Hiring a business consultant can help businesses improve performance and make necessary changes to achieve desired success. Business consultants help companies overcome challenges. These challenges may be need to increase revenues, improve productivity, margin growth, operational efficiencies, market development, or sometimes visualize things outside the field of view of company’s management purview. Whatever the challenge may be, it’s important to ensure business consultants have the relevant experience and previous success in their professed area of specialty. More so, adding value as a business consultant comes from becoming “Reliable” to the company, and that is attained by a methodical approach and open relationship with client. Trust must be earned and sustained throughout the relationship.
A business consultant demonstrates early on that they will be an asset to the client when they readily address the legalities required, when they proactively move to align themselves to the client’s legal needs. This is done in the first step that I call the Administrative Phase. This is when the business consultant and client execute the relevant non-disclosure and legal formalities that will protect the business information that will flow between the parties. It may sound basic and simple, but when these are not done at the beginning, before important data exchanges take place, inherent mistrust may ensue. So having these completed and out of the way, set the table for productive relationship between the company and the business consultant. The business consultant should also general work scope or proposal with the caveat that it’s a basis for the deliverable that will be set as the formal work scope.
The second step is for any business consultant is what I call the Discovery Phase. During this phase, a good business consultant takes the time to learn as much as possible about the business from the company personnel, employees. This can include touring the facility, meeting with the board, directors, managers and employees, assessing market access channels, reviewing contract documents, analyzing the finances and reading all relevant company materials. During this process, the business consultant begins to uncover the details of a company’s mission, vision, and operational plans.
Once the business consultant has developed a thorough understanding of the company and its business, they enter what I call the Evaluation Phase. Here the goal is to identify what challenges are sought to be solved or what change is needed. This is the first pass at establishing the deliverable, its viability and relevant metrics. So during this phase broad open discussions with company personnel will be held in order to identify the strengths and weaknesses, problems and opportunities of the plan. With a first pass deliverable conceived, a successful business consultant should then include co-managed objectives as part of that solution. No matter how detailed the deliverable will be, the solution will likely require mutual engagement during project execution of both business consultant and company personnel so its important that this is included.

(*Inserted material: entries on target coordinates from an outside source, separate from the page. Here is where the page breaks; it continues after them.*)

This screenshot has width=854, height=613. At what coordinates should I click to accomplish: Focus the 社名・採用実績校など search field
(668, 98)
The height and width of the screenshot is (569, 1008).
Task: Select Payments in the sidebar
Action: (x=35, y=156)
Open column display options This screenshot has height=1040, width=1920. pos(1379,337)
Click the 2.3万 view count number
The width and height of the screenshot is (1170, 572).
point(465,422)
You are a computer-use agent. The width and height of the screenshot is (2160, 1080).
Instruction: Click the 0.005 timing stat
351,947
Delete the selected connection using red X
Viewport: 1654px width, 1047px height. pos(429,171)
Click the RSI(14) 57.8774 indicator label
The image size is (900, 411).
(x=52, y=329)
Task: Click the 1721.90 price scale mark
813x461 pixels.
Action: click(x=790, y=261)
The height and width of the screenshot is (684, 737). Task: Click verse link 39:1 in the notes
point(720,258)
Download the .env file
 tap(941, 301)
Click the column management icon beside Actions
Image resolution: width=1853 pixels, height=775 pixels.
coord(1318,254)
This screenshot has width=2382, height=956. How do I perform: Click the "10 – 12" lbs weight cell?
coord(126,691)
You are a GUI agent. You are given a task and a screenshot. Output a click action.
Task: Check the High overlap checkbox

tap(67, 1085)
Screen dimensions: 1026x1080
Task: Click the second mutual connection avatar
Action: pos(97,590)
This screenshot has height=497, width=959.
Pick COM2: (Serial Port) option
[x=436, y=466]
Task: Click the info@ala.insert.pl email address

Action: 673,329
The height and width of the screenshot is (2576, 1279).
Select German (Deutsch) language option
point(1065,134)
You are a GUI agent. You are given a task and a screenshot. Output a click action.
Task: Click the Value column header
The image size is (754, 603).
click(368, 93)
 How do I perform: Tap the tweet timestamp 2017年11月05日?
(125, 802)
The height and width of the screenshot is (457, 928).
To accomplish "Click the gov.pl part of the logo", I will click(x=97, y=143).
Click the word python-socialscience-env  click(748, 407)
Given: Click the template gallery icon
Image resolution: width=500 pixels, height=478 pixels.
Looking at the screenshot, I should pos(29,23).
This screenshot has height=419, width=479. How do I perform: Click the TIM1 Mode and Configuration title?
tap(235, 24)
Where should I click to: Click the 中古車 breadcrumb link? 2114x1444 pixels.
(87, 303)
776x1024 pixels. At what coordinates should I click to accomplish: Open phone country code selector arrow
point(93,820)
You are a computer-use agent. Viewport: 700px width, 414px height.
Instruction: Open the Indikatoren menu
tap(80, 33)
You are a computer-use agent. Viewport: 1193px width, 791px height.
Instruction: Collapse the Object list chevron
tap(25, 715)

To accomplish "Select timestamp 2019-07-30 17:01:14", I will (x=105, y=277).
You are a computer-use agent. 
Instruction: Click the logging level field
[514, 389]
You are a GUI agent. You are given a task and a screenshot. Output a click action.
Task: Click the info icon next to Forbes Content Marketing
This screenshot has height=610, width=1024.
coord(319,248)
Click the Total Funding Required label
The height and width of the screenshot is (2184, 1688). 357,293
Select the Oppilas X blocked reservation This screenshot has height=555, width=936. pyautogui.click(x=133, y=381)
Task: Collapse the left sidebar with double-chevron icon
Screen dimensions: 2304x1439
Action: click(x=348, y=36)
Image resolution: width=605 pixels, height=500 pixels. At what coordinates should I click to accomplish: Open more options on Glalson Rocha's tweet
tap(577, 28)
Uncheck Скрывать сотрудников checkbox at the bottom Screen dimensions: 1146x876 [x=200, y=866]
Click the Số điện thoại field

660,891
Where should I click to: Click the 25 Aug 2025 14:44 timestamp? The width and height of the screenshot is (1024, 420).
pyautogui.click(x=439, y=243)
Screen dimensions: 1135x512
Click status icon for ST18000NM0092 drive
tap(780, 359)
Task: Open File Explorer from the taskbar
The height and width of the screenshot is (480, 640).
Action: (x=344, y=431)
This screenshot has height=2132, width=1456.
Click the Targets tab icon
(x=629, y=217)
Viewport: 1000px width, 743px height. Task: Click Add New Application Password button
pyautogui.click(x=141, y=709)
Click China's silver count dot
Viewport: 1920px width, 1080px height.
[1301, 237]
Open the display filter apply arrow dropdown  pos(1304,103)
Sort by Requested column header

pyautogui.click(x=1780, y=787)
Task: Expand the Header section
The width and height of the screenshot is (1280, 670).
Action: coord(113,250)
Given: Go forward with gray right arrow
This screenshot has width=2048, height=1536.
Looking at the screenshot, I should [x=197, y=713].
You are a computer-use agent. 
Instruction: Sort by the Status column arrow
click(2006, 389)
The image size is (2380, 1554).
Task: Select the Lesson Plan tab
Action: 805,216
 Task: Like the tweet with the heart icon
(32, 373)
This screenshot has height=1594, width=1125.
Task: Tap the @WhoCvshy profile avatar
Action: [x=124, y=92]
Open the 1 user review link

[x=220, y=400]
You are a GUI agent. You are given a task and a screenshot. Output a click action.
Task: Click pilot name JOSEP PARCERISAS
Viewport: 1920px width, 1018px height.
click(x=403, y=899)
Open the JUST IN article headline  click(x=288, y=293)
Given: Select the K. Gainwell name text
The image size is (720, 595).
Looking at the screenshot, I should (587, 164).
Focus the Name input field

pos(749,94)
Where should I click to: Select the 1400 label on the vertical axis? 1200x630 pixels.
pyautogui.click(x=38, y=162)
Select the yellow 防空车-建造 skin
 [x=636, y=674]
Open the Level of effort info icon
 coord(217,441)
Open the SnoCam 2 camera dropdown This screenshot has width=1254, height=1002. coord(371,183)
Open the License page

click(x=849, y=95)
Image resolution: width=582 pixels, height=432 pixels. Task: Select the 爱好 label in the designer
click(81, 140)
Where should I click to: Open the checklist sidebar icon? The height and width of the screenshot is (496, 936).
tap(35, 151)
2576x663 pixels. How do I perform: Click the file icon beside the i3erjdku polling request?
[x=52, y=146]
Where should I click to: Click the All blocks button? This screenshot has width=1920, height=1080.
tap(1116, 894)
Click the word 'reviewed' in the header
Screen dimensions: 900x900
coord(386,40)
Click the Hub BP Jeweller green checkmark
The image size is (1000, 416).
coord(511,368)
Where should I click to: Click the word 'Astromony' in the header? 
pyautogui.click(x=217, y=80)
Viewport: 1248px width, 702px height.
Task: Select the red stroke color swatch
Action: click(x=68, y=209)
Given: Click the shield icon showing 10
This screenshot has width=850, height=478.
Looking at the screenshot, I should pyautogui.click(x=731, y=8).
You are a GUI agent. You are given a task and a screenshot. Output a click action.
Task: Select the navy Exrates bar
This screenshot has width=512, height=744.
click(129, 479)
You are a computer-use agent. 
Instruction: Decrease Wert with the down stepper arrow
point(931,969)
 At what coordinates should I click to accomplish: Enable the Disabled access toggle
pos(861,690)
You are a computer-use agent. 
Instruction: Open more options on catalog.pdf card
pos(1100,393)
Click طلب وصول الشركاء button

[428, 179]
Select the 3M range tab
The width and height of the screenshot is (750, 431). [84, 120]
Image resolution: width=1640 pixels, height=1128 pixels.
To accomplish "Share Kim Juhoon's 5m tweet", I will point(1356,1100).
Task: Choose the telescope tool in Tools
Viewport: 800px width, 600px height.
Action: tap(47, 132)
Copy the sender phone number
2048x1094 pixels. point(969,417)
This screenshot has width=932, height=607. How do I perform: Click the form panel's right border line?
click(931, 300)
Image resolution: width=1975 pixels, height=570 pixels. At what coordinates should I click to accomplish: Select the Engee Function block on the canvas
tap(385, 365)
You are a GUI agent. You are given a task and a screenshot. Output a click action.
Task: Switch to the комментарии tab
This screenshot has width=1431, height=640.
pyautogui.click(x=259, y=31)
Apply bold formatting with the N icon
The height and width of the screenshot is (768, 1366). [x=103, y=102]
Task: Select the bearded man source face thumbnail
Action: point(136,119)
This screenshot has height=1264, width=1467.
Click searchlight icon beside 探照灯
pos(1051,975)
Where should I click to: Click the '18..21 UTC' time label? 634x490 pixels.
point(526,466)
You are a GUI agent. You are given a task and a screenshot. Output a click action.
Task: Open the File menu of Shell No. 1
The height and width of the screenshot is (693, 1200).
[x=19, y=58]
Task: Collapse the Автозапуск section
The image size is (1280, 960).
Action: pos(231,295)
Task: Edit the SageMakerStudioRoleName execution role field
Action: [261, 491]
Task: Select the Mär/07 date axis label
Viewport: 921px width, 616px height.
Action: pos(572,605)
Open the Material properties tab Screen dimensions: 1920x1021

The next phase, is what I call the Feedback Phase. The business will consultant should feel empowered to give the business owner, company or client, with honest feedback about what has been learned. At this stage it’s very important for the business consultant’s advice t be taken as constructive criticism, as the business consultant brings objectivity and a fresh viewpoint to the company’s business. The business owner or company leadership may be personally vested in the business or department or area needing improvement or change, which can be an obstacle to positive change and growth. Therefore the feedback and provided opinions by the business consultant will formulate the basis for the deliverable and execution plans that will be coming in the next phase.
The next stage is what I call Scope Confirmation Phase. During this phase, the actual formal deliverable will be executed by business consultant and the company. It may sound as unnecessary, because of the disclosures and exchanges held in the past two phases, but this step sets the expectations. Successful business consultant relationships always have a clearly delineated scope with metrics to avoid poorly set expectations. Once the company and the business consultant agree on a Scope of Work, the pan will be put into place.
The next and final phase, is the Delivery Phase. All tasks are executed by consultant and those engaged in the overall solution and work product is delivered. This phase is all about execution and implementation of the plan. Here the business consultant builds assets and eliminates liabilities. An exceptional business consultant will monitor the plan’s progress, adjust as needed and keep client fully apprised of completed tasks. If mistakes are made, the business consultant should be forthcoming and be accountable. This builds and cements trust.
There are many more nuances during consulting engagements that will make a business consultant an asset to the client, but setting expectations, delivering upon them and being accountable will be the most fundamental factors in how a business consultant becomes an asset to any company.